(PROBLEM DESCRIPTION)
Your task is to copy each line of the material below that includes "Slim".

(DATASET EXTRACT)

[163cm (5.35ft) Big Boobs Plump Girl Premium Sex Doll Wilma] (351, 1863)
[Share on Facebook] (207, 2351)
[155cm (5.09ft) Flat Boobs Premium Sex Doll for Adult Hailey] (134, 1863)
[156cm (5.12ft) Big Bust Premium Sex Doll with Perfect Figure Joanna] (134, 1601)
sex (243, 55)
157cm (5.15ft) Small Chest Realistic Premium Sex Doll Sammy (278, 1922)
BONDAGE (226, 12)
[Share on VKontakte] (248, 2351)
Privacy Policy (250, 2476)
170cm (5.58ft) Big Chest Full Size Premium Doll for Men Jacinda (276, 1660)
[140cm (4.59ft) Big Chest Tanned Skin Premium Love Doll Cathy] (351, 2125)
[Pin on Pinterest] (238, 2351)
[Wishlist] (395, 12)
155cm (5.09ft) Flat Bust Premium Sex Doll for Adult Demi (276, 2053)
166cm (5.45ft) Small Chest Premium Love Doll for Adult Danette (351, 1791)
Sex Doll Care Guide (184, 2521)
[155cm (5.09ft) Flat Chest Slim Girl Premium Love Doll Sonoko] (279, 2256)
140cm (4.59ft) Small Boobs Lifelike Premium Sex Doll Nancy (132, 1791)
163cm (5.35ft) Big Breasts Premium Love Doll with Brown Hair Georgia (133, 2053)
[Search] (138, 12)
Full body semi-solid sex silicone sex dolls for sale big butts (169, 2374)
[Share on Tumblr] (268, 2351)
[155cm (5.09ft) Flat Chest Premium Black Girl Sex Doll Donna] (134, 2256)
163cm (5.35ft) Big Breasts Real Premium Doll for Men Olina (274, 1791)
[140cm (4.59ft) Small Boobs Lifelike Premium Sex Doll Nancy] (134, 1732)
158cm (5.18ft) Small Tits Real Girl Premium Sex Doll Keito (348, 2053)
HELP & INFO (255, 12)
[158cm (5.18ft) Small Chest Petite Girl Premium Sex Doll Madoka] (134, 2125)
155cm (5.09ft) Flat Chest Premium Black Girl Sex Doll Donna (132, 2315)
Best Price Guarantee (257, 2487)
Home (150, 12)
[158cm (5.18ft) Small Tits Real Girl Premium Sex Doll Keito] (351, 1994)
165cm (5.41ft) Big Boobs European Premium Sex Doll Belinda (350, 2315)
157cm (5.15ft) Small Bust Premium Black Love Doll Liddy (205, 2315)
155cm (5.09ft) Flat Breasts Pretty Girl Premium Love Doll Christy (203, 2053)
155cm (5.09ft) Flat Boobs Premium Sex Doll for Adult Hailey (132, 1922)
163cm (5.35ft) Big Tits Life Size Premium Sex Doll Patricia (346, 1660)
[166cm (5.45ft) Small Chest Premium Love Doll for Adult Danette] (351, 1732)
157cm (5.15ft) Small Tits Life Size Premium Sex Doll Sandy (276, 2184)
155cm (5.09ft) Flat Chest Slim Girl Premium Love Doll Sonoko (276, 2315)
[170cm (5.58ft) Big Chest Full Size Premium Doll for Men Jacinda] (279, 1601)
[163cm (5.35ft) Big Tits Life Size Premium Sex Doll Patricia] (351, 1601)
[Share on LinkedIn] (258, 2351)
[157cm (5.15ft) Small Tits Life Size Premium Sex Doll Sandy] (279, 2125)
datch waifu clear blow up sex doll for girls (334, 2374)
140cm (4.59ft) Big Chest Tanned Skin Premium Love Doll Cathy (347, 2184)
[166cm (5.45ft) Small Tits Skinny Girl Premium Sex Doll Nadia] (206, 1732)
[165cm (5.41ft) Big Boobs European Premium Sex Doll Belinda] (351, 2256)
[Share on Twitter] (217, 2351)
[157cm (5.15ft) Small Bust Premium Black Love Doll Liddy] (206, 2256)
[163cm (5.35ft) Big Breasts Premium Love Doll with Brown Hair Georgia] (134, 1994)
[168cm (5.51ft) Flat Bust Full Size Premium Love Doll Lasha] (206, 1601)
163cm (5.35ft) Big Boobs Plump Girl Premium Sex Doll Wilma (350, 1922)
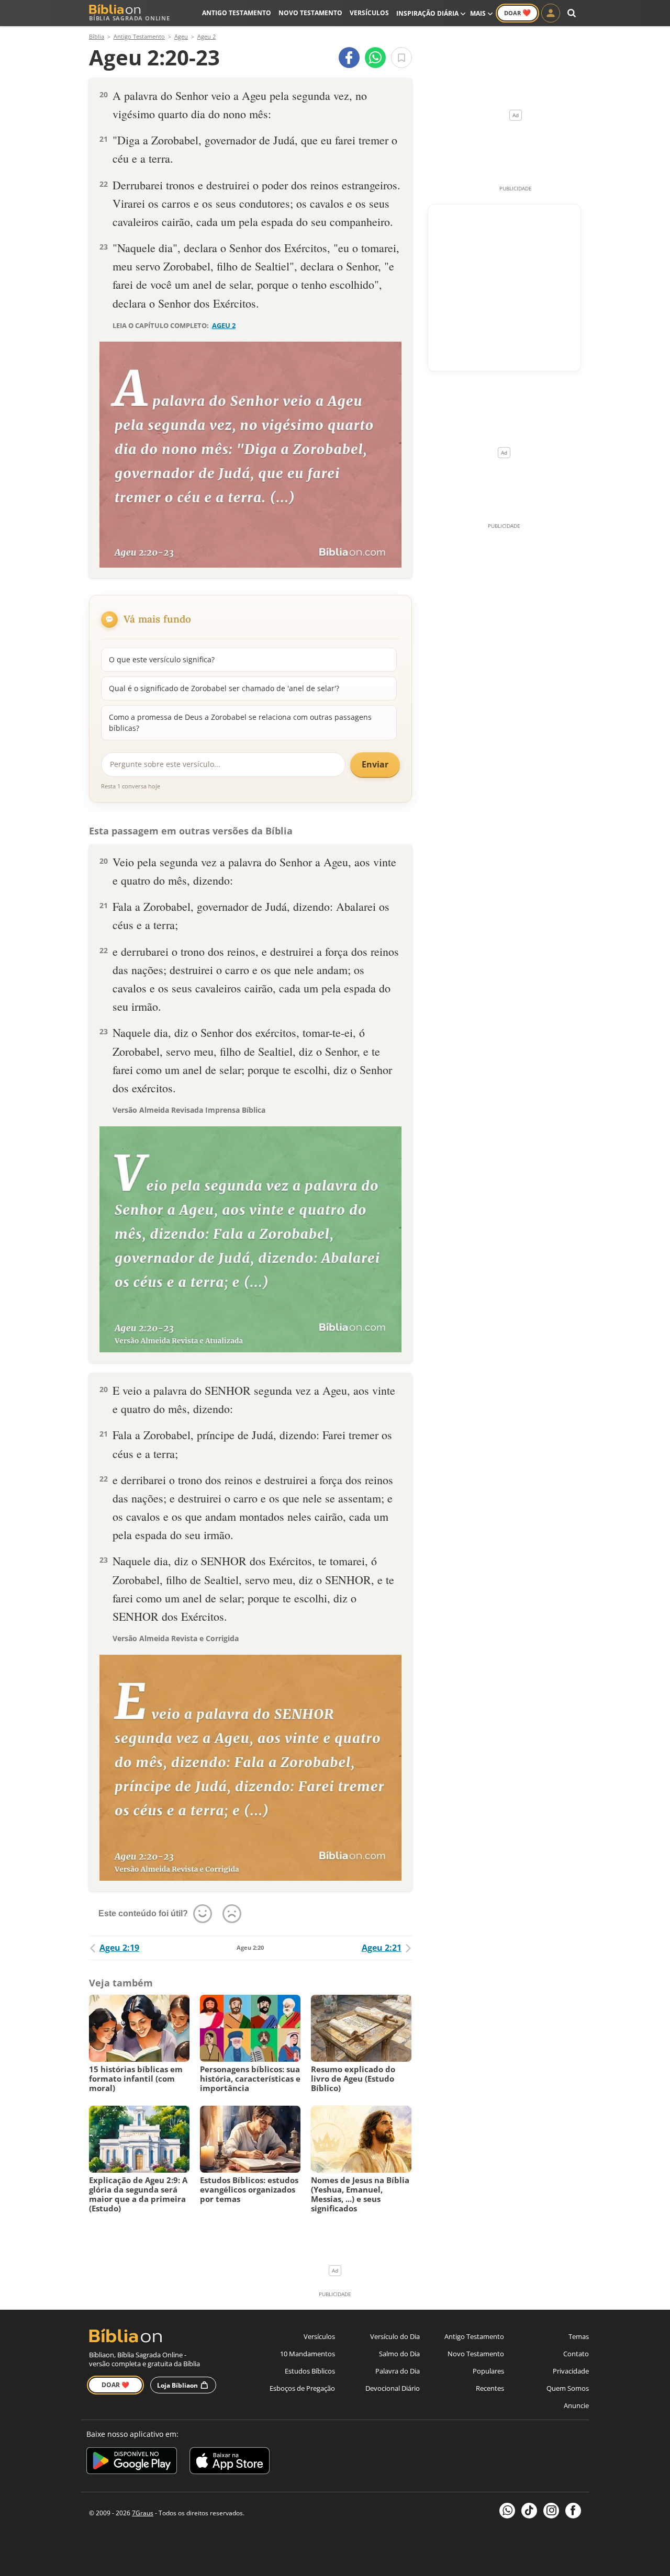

(EXPECTED ANSWER)
[155cm (5.09ft) Flat Chest Slim Girl Premium Love Doll Sonoko] (279, 2256)
155cm (5.09ft) Flat Chest Slim Girl Premium Love Doll Sonoko (276, 2315)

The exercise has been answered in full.